Noblesse et Bourgeoisie marque, dans l’œuvre de Goldoni, un virage vers la comédie sérieuse – comme on disait au XVIIIe siècle. La drôlerie agit sur fond de tableau social. A Venise, un comte, Ottavio, a épousé une bourgeoise et la délaisse pour une marquise qui demeure non loin de là. Il sacrifie bien des choses pour elle, allant jusqu’à lui donner les cadeaux qu’il avait faits à sa femme. Le frère de l’épouse malheureuse tente tout ce qu’il peut pour que les choses s’arrangent ou pour que sa sœur quitte enfin ce mari volage. Le dénouement sera moral mais il y aura eu beaucoup de dureté, de férocité mises en jeu, le comte et la marquise étant des personnages d’une réelle cruauté.
Sur une scène de poche, Maggiulli sait faire voir deux palais mirifiques avec leurs salons somptueux et leurs pièces secrètes ! Il a dégagé l’acidité du texte, sans affaiblir la comédie et sans renoncer aux lazzi, à tous ces moments où les acteurs jouent avec les masques, les objets, les déplacements, les adresses au public.
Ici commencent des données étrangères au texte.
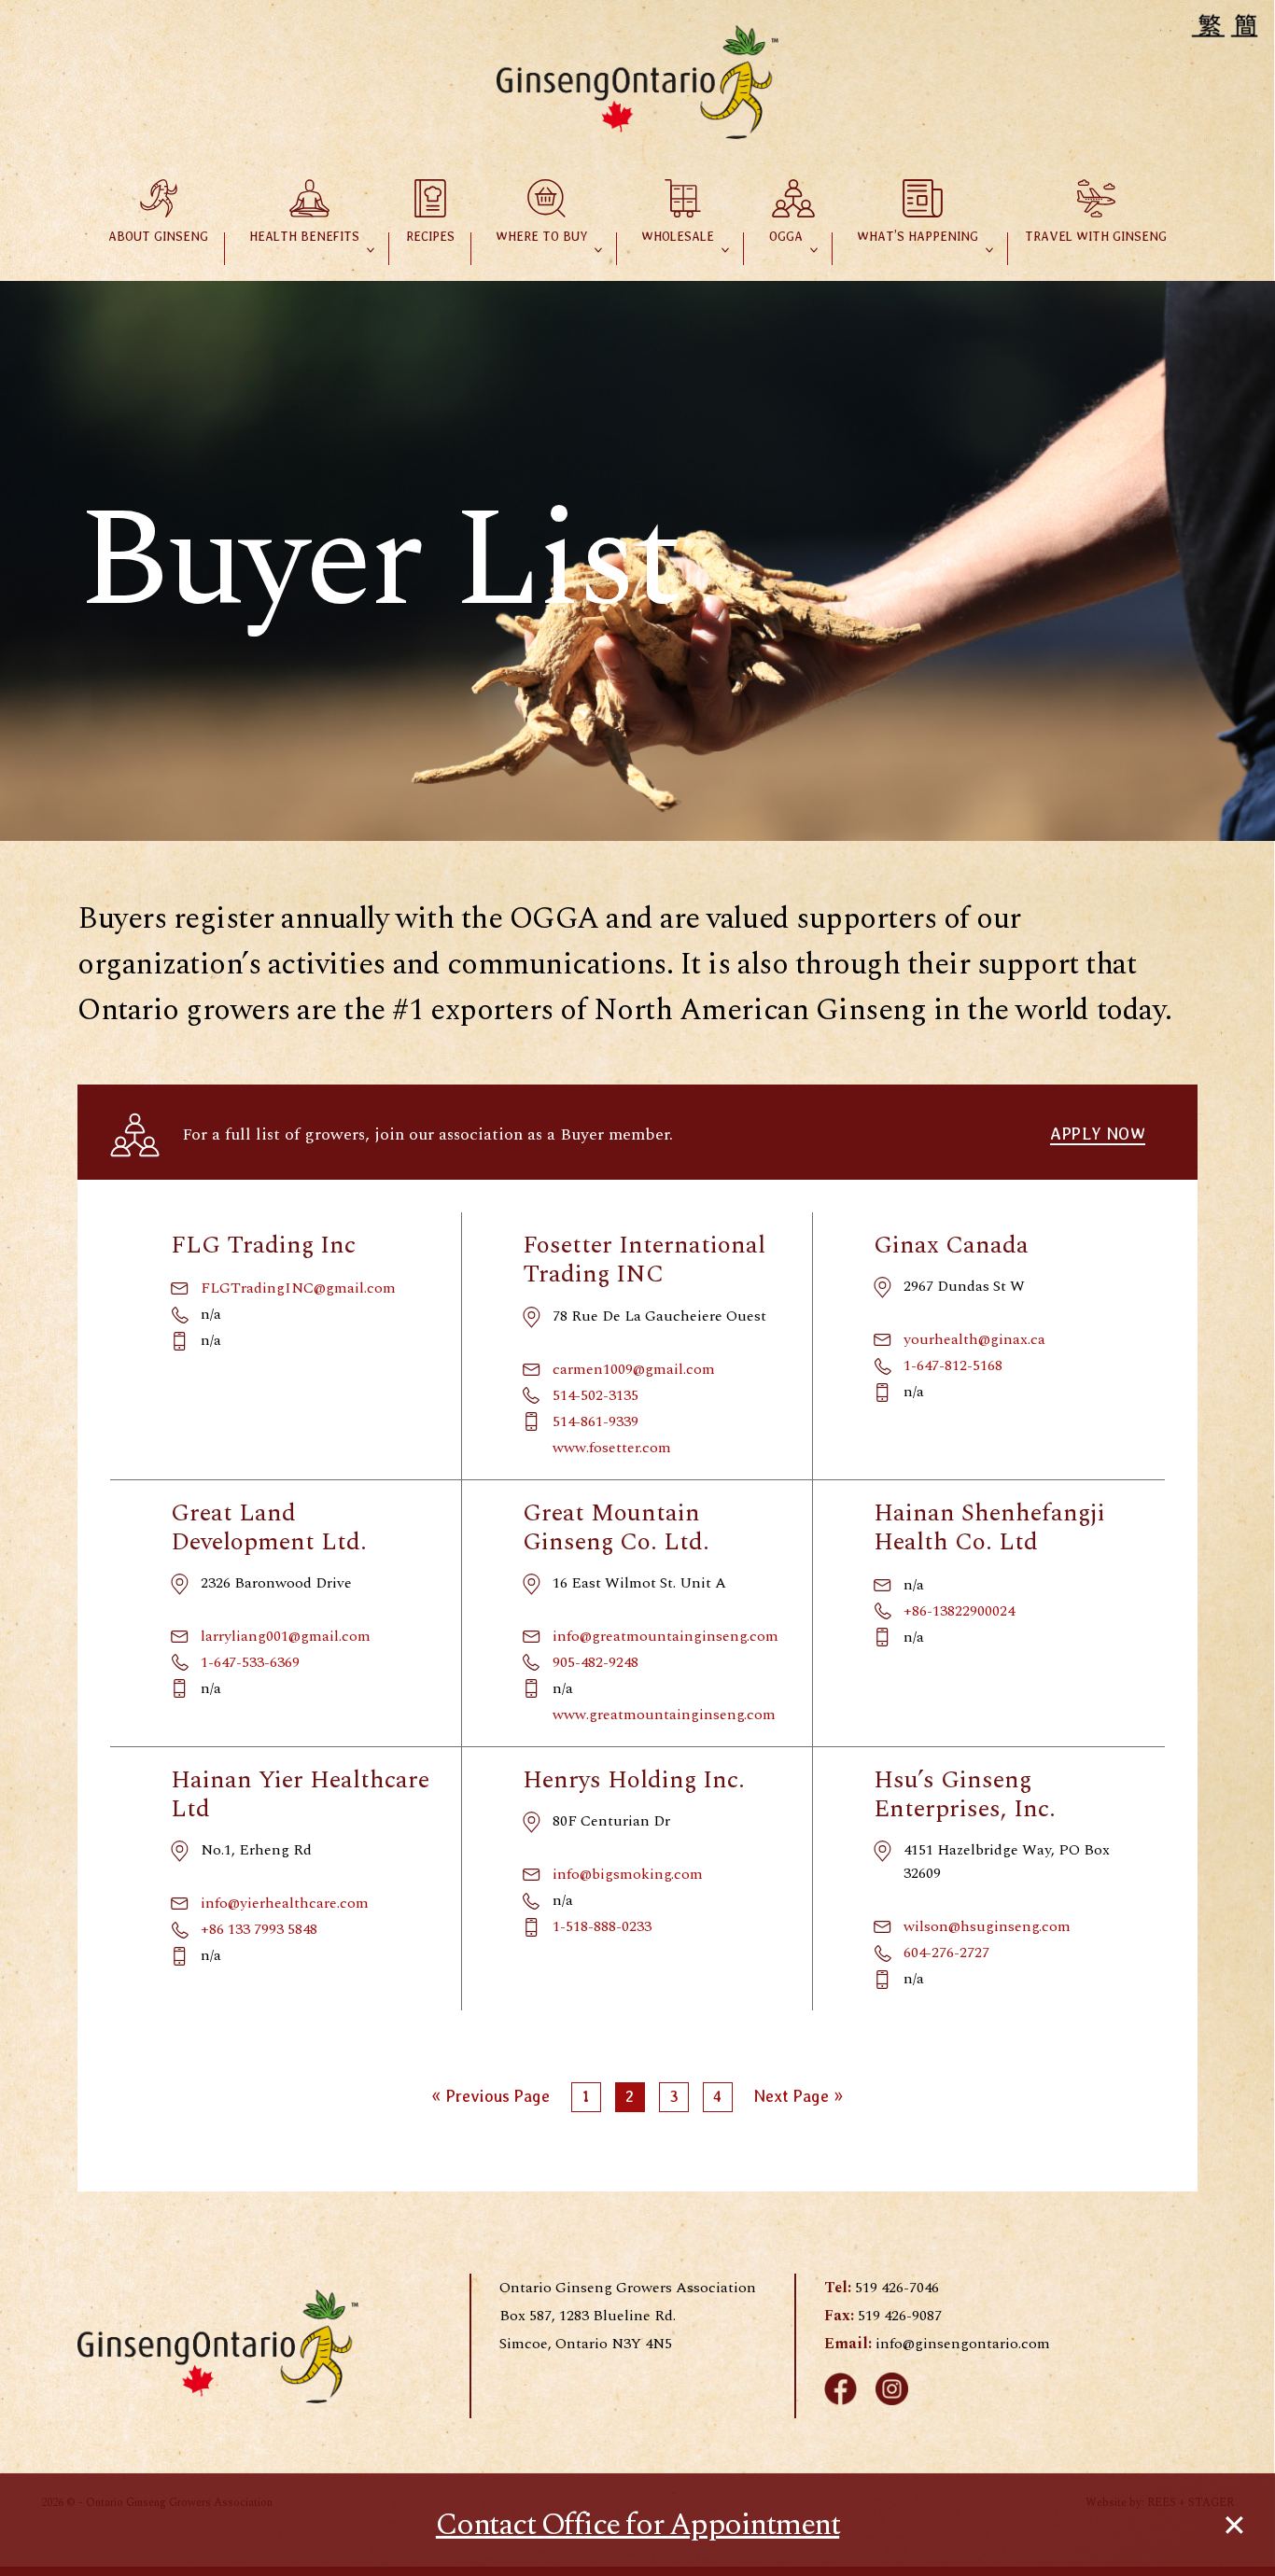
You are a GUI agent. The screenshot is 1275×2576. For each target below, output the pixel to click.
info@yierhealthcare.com (285, 1903)
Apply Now (1097, 1134)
Hélène Lestrade, qui incarne l’épouse, est une actrice d’une rare élégance. David Clair (le comte) est l’une des figures de la Comédie italienne et déploie toutes les roueries de ce style emprunté à la commedia dell’arte. Jean-Jacques Pivert se dédouble habilement en deux rôles importants. Carole Monceau donne une forte drôlerie amère au personnage de la marquise. Alexis Long est un plaisant et fort mobile Arlequin. Maëlle Salomon, enfin, sait donner l’image du peuple dans sa partition de domestique. La mise à nu d’une certaine noirceur introduit une note inhabituelle (mais la comédie, c’est toujours impitoyable ! ), tandis que se déploie toute la fête italienne qu’on aime dans l’indispensable théâtre d’Attilio Maggiulli.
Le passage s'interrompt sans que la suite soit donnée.